== INFORMATION SUPPLIED ==

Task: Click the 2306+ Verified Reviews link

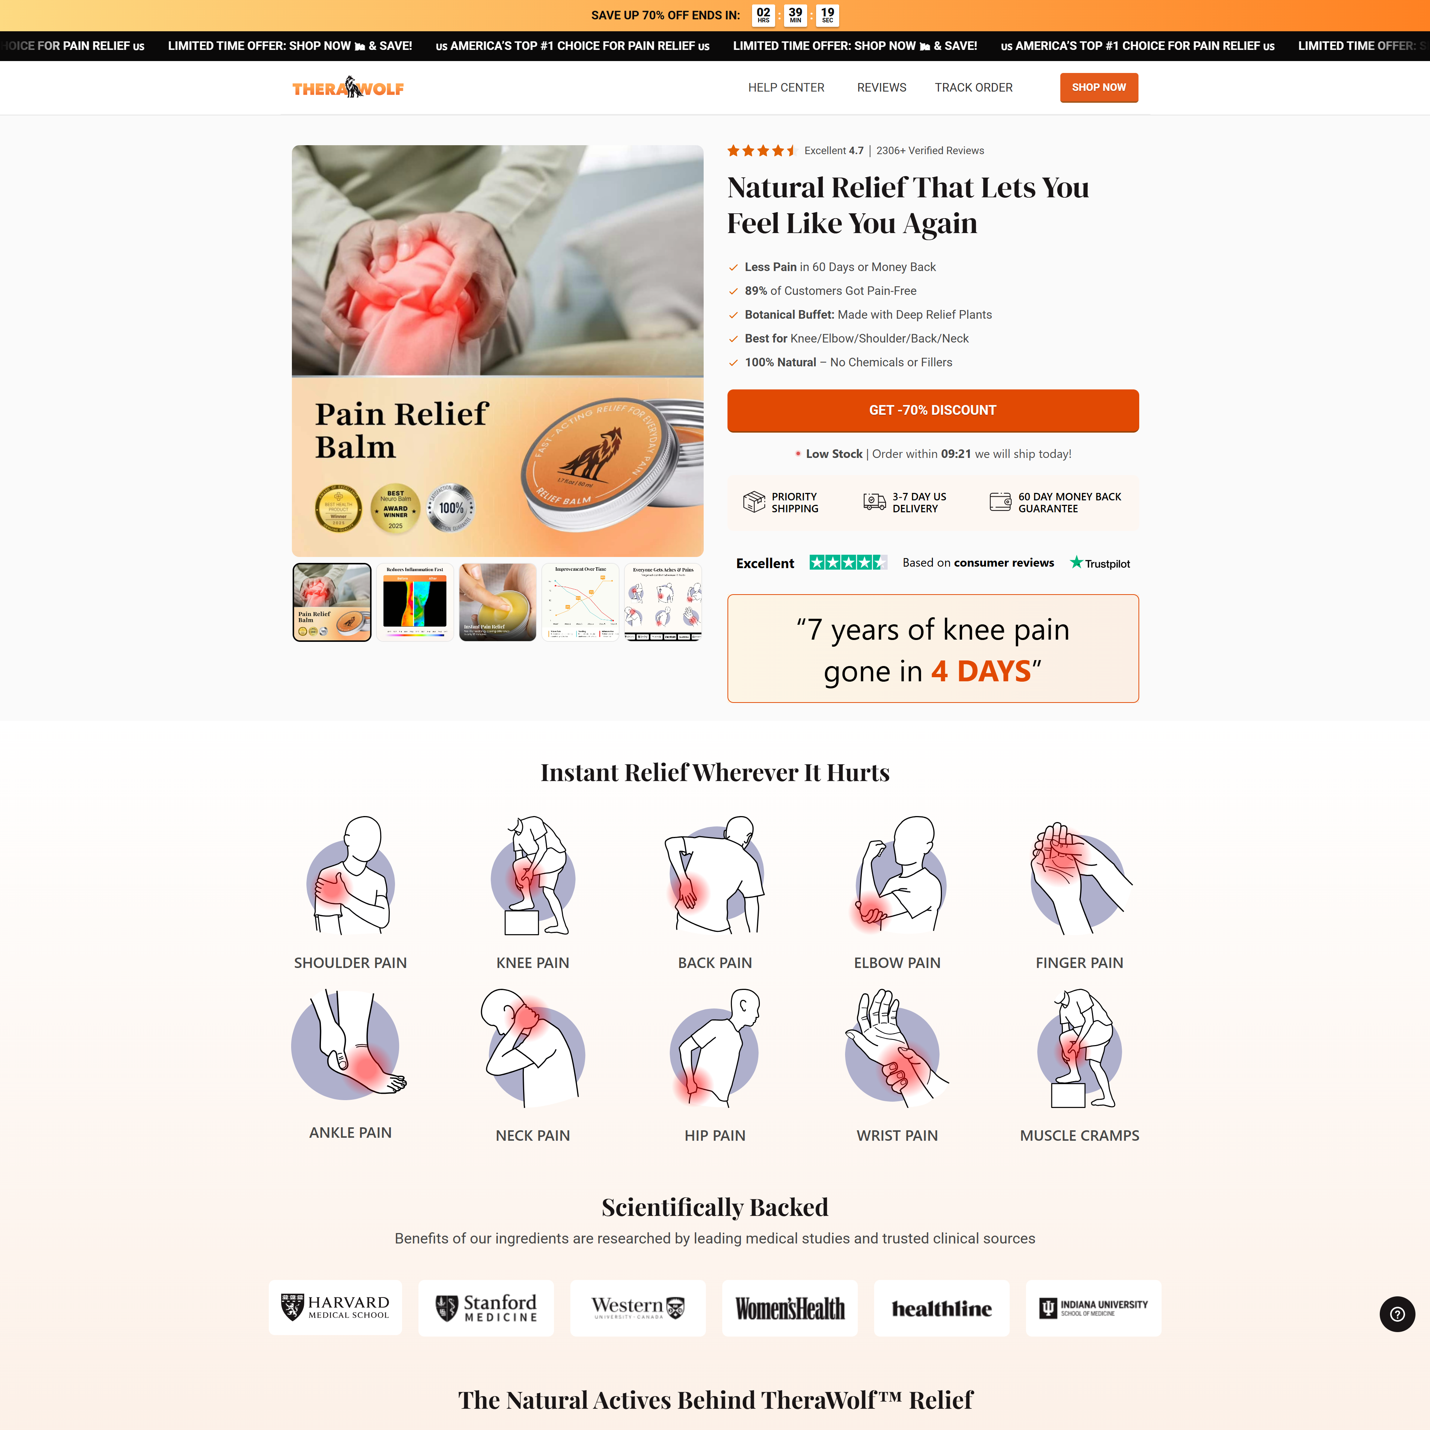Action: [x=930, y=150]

===
== INFORMATION SUPPLIED ==

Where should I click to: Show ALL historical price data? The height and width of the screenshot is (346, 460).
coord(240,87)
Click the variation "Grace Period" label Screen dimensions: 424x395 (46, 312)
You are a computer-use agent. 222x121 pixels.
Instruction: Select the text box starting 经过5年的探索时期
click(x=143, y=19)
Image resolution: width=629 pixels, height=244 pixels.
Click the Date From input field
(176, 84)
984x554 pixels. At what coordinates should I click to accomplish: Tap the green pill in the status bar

===

**REQUIREMENT:**
When the line with "You are a computer-use agent. 222x121 pixels." is reached in the data above, begin copying, and stop after the line with "984x554 pixels. At"; copy each line exactly, both ends included.

**COMPLETED EXERCISE:**
You are a computer-use agent. 222x121 pixels.
Instruction: Select the text box starting 经过5年的探索时期
click(x=143, y=19)
Image resolution: width=629 pixels, height=244 pixels.
Click the Date From input field
(176, 84)
984x554 pixels. At what coordinates should I click to accomplish: Tap the green pill in the status bar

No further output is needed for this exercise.